EXTRACT -
Cowboy poets, too, frame themselves as outsiders from the mainstream; while they’re welcoming to newcomers, you get the sense that an academic study of cowboy poetry would be frowned upon by most of the poets and fans as unnecessary. But cowboy poetry represents a real American tradition of poetry, with strong ties back to the 1800s—ties so strong that it’s almost as though a contemporary of Ralph Waldo Emerson’s was still alive today.

* * *

To understand the appeal of cowboy poetry, it helps to go back to the beginning. Two classic compendiums of cowboy poetry in the public domain are now readily available for free in e-book form: 1908’s Songs of the Cowboys, edited by Nathan Howard Thorp, and the 1920 classic that basically introduced the genre to the world beyond the American West, Cowboy Songs: and Other Frontier Ballads, edited by John Avery Lomax. Besides the incidental mention of a truck or a thong, there’s not much difference between the poems in these books and the poems of Cook or DeLeeuw. Some of the verse provides useful advice for young men who are just getting started:

Work in Montana
Is six months in the year;
When all your bills are settled
There is nothing left for beer.

Work down in Texas
Is all the year around;
You will never get consumption
By sleeping on the ground.

Some of the poems are very funny, like Austin Corcoran’s “Chuck-Time on the Round-Up,” a backhanded tribute to a ranch chef named Old Doughy, which ends:

And I’ve come to this conclusion, and right here I want to say,
When you eat at “Cafe Doughy’s” you feel all right next day,
For here is “Doughy’s” record, and beat it if you can—
He’s cooked for us twenty years and never lost a man.

The satire here often reaches the level of Twain. Quite a few of the poems mock Mormonism, whose popularity was increasing exponentially in the West at the time. Some of these poems make light of polygamy:

Oh, Brigham, Brigham Young,
It’s a miracle how you survive,
With your roaring rams and your pretty little lambs
And your five and forty wives.

But some of the poems, such as “The Mormon Bishop’s Lament,” are downright vicious. This poem, told from the perspective of a fictional man who was recruited by Brigham Young, concludes:

Oh, my poor old bones are aching and my head is turning gray;
Oh, the scenes were black and awful that I’ve witnessed in my
Let my spirit seek the mansion where old Brigham’s gone to
For there’s no place for Mormons but the lowest pits of hell.

Despite what it might seem like from the above, the morality in most cowboy poetry wasn’t the kind of cut-and-dried conservatism people associate with John Wayne movies or Toby Keith songs. In his 1897 book Jim Marshall’s New Pianner and Other Western Stories, William Devere, the self-described “Tramp Poet of the West,” published an extraordinary poem titled “Jeff and Joe. A True Incident of Creede Camp, Colorado,” which describes a lifelong love affair between cowboys. The sympathetic portrait argues against any shock Brokeback Mountain might have had for cowboy poets.

* * *

Back when civilization was still a tenuous experiment, poetry was the most efficient way to impart information and educate large groups of people at once. As its utility faded and its artistry increased, poetry evolved into something else. But back when America was still figuring itself out, and pushing at its edges to see what else was out there, poetry again regained that spirit of old. Cowboys wanted stories to depict the morality that organized religion, with all its trappings of cushy East Coast life, couldn’t offer them in the West, where a rougher, more natural law was in command. Cowboy poetry reflected that morality; and those poems, and the traditions of those poems, still survive.

DATASET EXCERPTS -

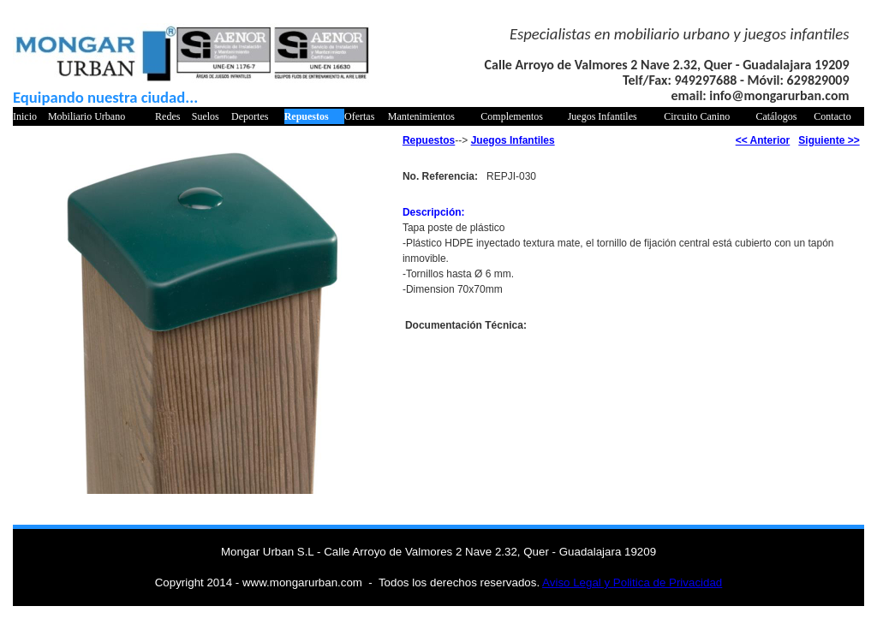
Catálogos (775, 116)
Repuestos (306, 116)
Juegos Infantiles (602, 116)
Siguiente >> (828, 140)
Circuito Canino (697, 116)
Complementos (511, 116)
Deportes (249, 116)
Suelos (205, 116)
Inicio (25, 116)
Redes (167, 116)
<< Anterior (763, 140)
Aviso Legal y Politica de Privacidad (632, 582)
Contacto (832, 116)
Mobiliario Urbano (86, 116)
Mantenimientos (421, 116)
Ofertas (359, 116)
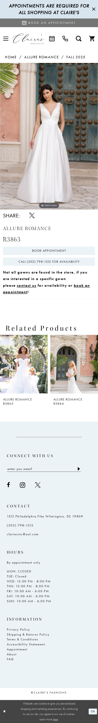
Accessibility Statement (26, 644)
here (55, 719)
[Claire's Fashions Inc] (28, 38)
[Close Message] (93, 9)
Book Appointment (49, 251)
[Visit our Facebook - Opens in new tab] (8, 485)
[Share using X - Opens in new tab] (32, 215)
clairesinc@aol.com (23, 534)
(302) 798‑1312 (20, 525)
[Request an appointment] (49, 22)
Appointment (17, 649)
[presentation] (24, 364)
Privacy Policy (18, 630)
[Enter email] (44, 469)
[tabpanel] (49, 136)
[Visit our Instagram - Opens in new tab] (23, 485)
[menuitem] (6, 39)
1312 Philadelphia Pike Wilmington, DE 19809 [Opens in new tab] (45, 516)
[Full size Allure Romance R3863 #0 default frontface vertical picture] (49, 136)
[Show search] (78, 39)
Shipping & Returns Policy (28, 635)
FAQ (10, 659)
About (12, 654)
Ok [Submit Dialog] (93, 711)
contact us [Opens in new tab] (26, 285)
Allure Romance (41, 57)
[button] (6, 39)
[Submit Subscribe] (78, 469)
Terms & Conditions (22, 639)
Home (11, 57)
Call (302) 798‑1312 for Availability (49, 262)
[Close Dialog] (4, 711)
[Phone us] (65, 39)
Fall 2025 (76, 57)
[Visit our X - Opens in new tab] (38, 485)
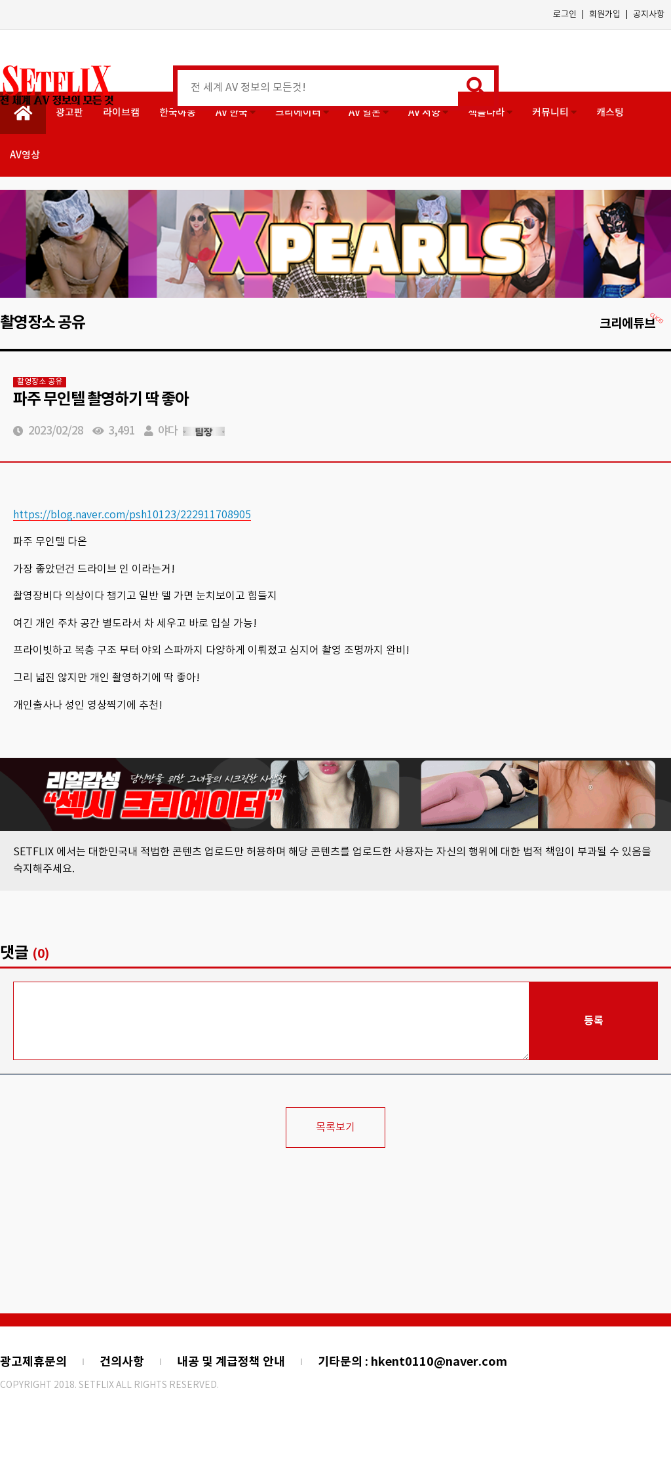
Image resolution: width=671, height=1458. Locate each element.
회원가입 (605, 15)
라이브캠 (121, 112)
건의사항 (122, 1362)
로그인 (565, 15)
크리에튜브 (632, 323)
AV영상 (25, 155)
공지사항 (648, 15)
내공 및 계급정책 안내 (231, 1362)
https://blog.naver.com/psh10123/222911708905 (132, 515)
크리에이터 (302, 112)
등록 (594, 1020)
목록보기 (335, 1127)
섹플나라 (490, 112)
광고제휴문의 (33, 1362)
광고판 (69, 112)
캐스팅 (610, 112)
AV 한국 (236, 112)
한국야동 (177, 112)
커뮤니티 (554, 112)
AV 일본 (369, 112)
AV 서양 (428, 112)
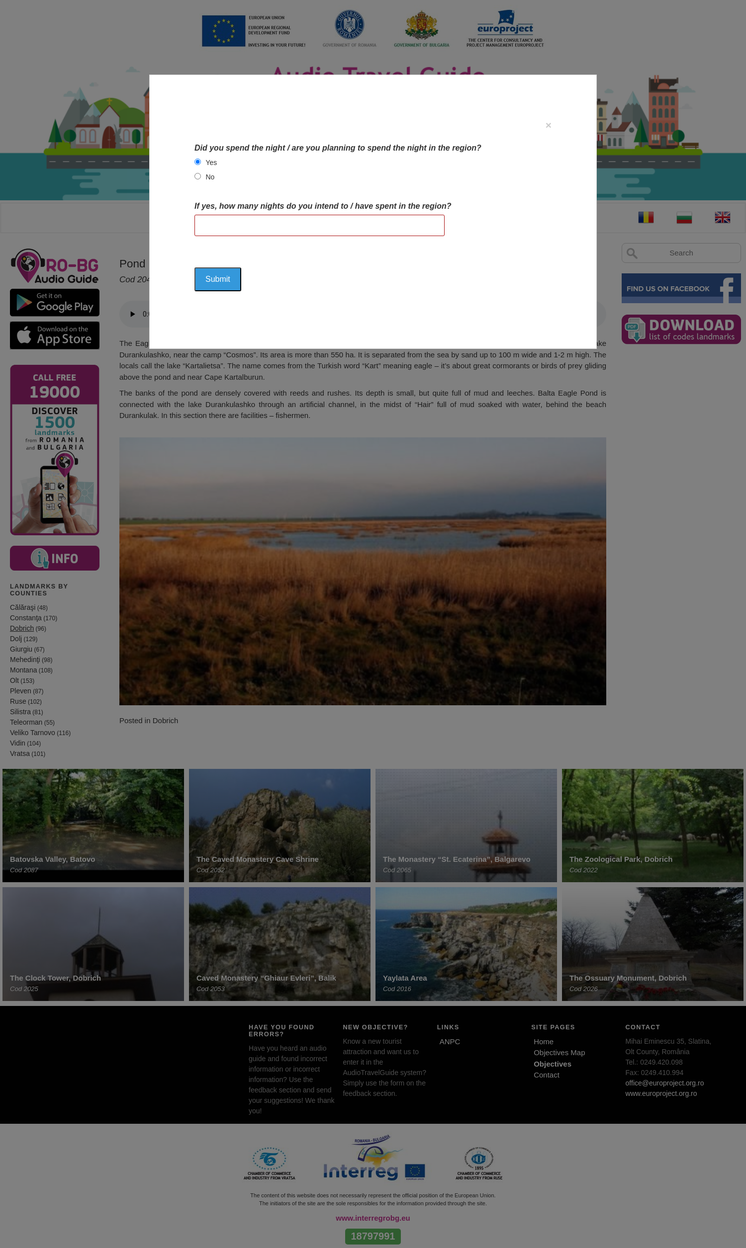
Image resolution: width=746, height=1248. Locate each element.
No (209, 177)
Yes (211, 162)
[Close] (549, 125)
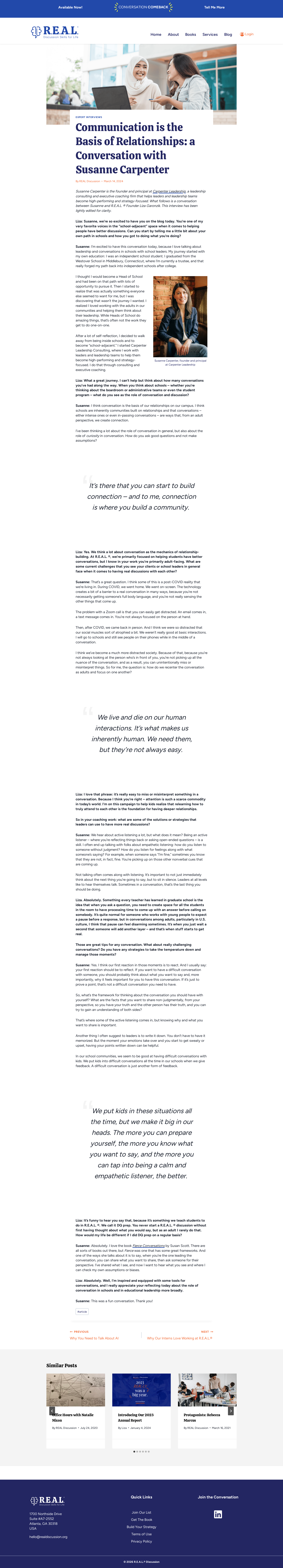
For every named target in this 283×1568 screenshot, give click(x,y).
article (82, 1308)
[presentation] (75, 1387)
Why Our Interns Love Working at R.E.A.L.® (179, 1331)
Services (210, 31)
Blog (228, 31)
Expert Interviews (89, 114)
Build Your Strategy (141, 1527)
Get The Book (141, 1520)
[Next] (231, 1408)
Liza (124, 1425)
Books (190, 31)
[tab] (134, 1449)
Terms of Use (141, 1534)
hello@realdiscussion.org (48, 1537)
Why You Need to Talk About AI (104, 1331)
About (173, 31)
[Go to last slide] (52, 1408)
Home (156, 31)
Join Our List (141, 1512)
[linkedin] (218, 1512)
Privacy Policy (141, 1541)
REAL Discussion (89, 178)
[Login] (247, 31)
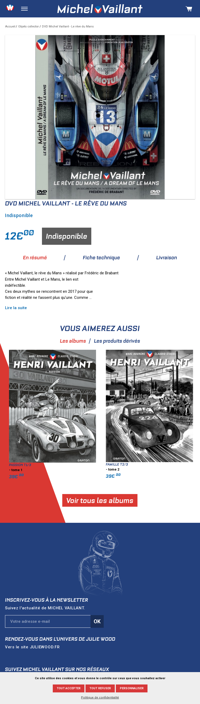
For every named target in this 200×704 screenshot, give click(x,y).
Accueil (10, 26)
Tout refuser (100, 688)
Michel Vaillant (100, 8)
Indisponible (66, 236)
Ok (97, 621)
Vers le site (32, 647)
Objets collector (28, 26)
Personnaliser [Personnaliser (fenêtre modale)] (132, 688)
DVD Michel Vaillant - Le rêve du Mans (68, 26)
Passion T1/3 (65, 465)
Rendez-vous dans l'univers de (60, 639)
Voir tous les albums (144, 500)
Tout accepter (68, 688)
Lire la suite (61, 307)
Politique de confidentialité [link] (100, 697)
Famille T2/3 (161, 464)
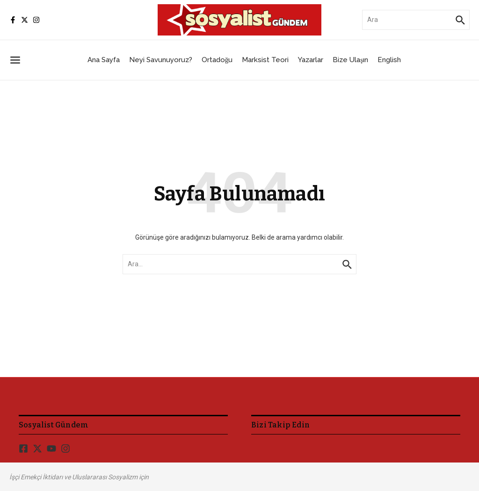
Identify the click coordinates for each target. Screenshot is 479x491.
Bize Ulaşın (350, 60)
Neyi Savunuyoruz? (160, 60)
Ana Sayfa (103, 60)
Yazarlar (310, 60)
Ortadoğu (217, 60)
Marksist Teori (265, 60)
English (389, 60)
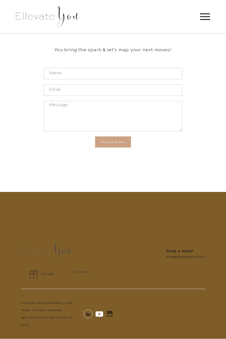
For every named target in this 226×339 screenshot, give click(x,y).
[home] (47, 16)
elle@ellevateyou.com (185, 257)
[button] (202, 17)
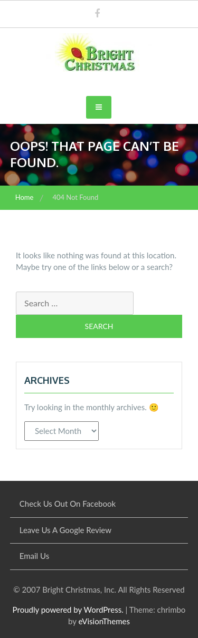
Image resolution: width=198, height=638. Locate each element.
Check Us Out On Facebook (68, 503)
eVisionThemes (103, 621)
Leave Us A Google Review (65, 530)
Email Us (34, 555)
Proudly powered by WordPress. (68, 609)
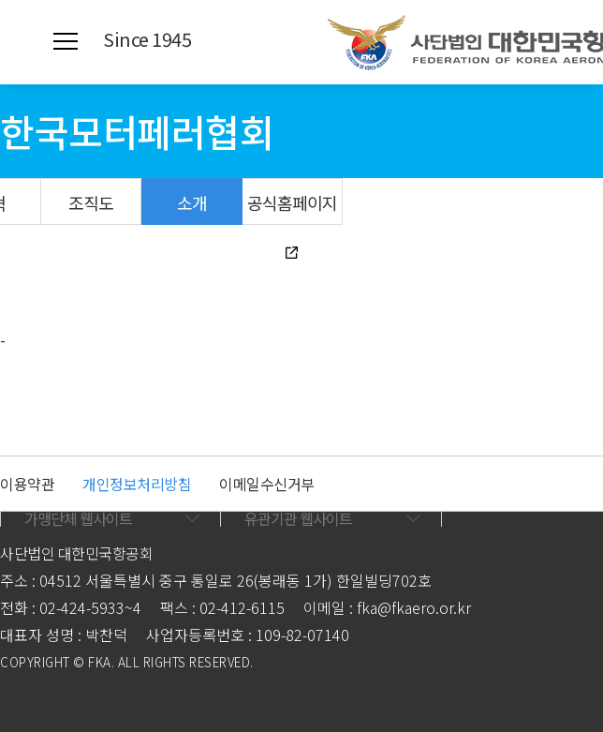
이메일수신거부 (267, 483)
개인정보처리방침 (136, 483)
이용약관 (27, 483)
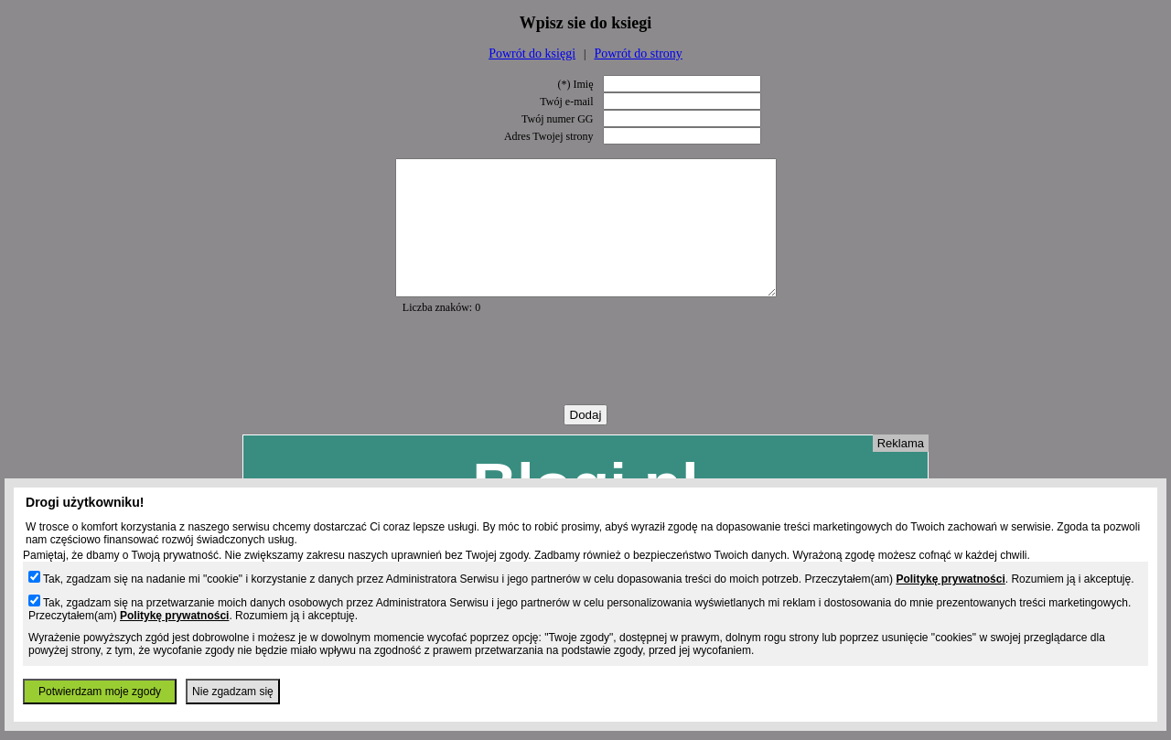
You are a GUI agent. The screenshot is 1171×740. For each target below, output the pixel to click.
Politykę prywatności (950, 579)
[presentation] (585, 387)
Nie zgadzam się (233, 691)
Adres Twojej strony (549, 136)
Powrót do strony (638, 53)
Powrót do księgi (532, 53)
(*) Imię (576, 84)
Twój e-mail (566, 101)
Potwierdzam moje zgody (99, 691)
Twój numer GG (557, 119)
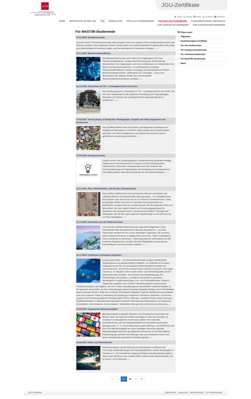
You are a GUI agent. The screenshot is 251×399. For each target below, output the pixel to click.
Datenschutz (170, 392)
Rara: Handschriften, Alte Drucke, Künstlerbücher (112, 188)
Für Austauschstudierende (209, 25)
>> (142, 379)
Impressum (183, 392)
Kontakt (221, 17)
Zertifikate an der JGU (82, 21)
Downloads (115, 21)
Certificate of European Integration (104, 255)
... (156, 48)
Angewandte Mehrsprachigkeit (102, 309)
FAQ (102, 21)
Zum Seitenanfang (213, 392)
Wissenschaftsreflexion (99, 53)
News (183, 63)
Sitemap (209, 17)
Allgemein (185, 36)
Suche (189, 17)
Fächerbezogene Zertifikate (208, 21)
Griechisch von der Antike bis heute (105, 222)
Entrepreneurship (96, 37)
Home (179, 17)
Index (198, 17)
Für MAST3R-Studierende (172, 21)
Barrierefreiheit (196, 392)
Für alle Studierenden (140, 21)
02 (130, 379)
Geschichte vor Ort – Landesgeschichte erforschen (113, 86)
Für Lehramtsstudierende (173, 25)
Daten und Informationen (100, 342)
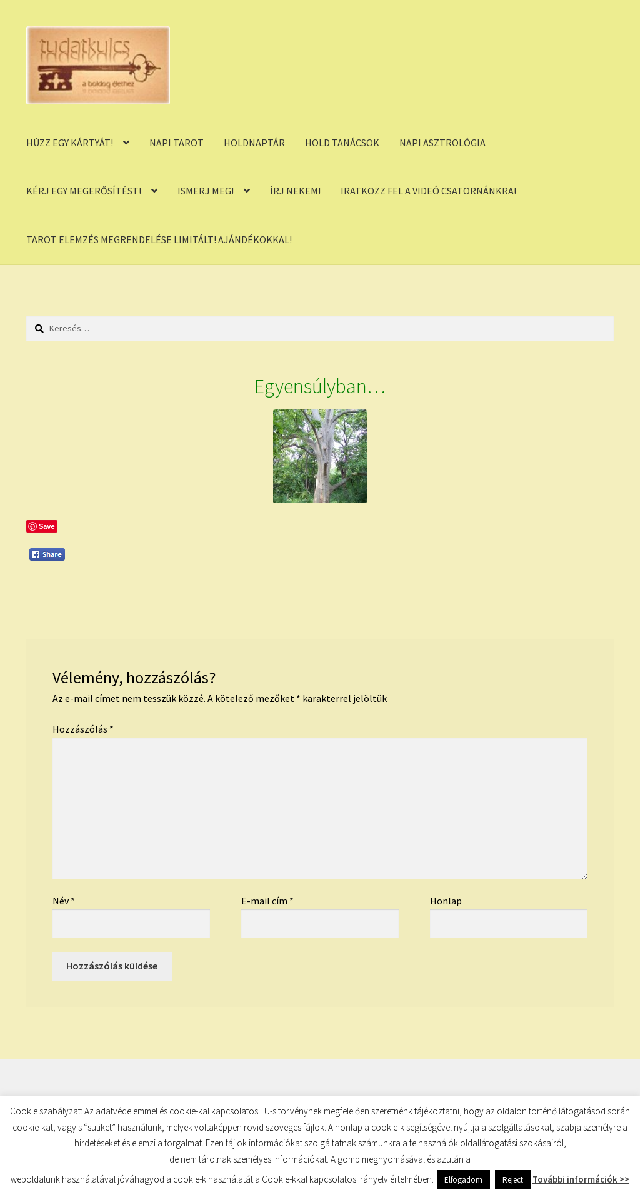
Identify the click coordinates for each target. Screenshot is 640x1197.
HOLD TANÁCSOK (342, 142)
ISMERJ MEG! (206, 190)
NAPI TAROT (176, 142)
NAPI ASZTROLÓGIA (442, 142)
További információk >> (580, 1179)
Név (63, 900)
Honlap (446, 900)
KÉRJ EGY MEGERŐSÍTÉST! (83, 190)
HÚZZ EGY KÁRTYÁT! (69, 142)
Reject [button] (512, 1179)
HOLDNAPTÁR (254, 142)
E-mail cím (267, 900)
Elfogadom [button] (463, 1179)
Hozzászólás (83, 729)
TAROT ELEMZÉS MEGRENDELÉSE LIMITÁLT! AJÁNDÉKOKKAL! (159, 239)
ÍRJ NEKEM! (295, 190)
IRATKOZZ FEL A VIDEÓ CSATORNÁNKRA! (428, 190)
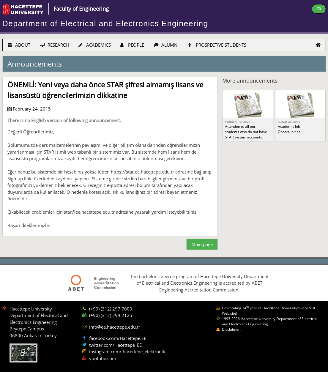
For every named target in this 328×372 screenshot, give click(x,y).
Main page (202, 244)
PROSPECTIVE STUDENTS (217, 45)
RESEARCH (54, 45)
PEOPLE (132, 45)
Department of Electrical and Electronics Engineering (105, 23)
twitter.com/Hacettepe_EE (115, 345)
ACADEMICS (94, 45)
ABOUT (18, 45)
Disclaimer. (231, 329)
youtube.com (102, 358)
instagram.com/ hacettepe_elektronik (127, 351)
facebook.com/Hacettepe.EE (117, 338)
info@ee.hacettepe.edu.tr (114, 327)
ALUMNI (166, 45)
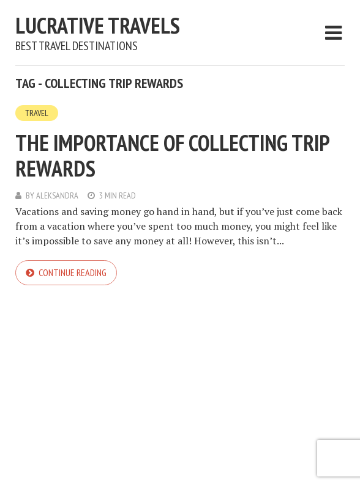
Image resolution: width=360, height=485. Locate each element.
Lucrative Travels (97, 25)
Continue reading (73, 272)
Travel (36, 113)
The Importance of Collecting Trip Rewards (172, 155)
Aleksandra (57, 195)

WHAT TO DO - Transcribe the stretch of the passage on cowboy poetry from "Cowboy poets, too, frame" through "still alive today.". The material has no connection to the passage on cowboy poetry.

EXPECTED ANSWER -
Cowboy poets, too, frame themselves as outsiders from the mainstream; while they’re welcoming to newcomers, you get the sense that an academic study of cowboy poetry would be frowned upon by most of the poets and fans as unnecessary. But cowboy poetry represents a real American tradition of poetry, with strong ties back to the 1800s—ties so strong that it’s almost as though a contemporary of Ralph Waldo Emerson’s was still alive today.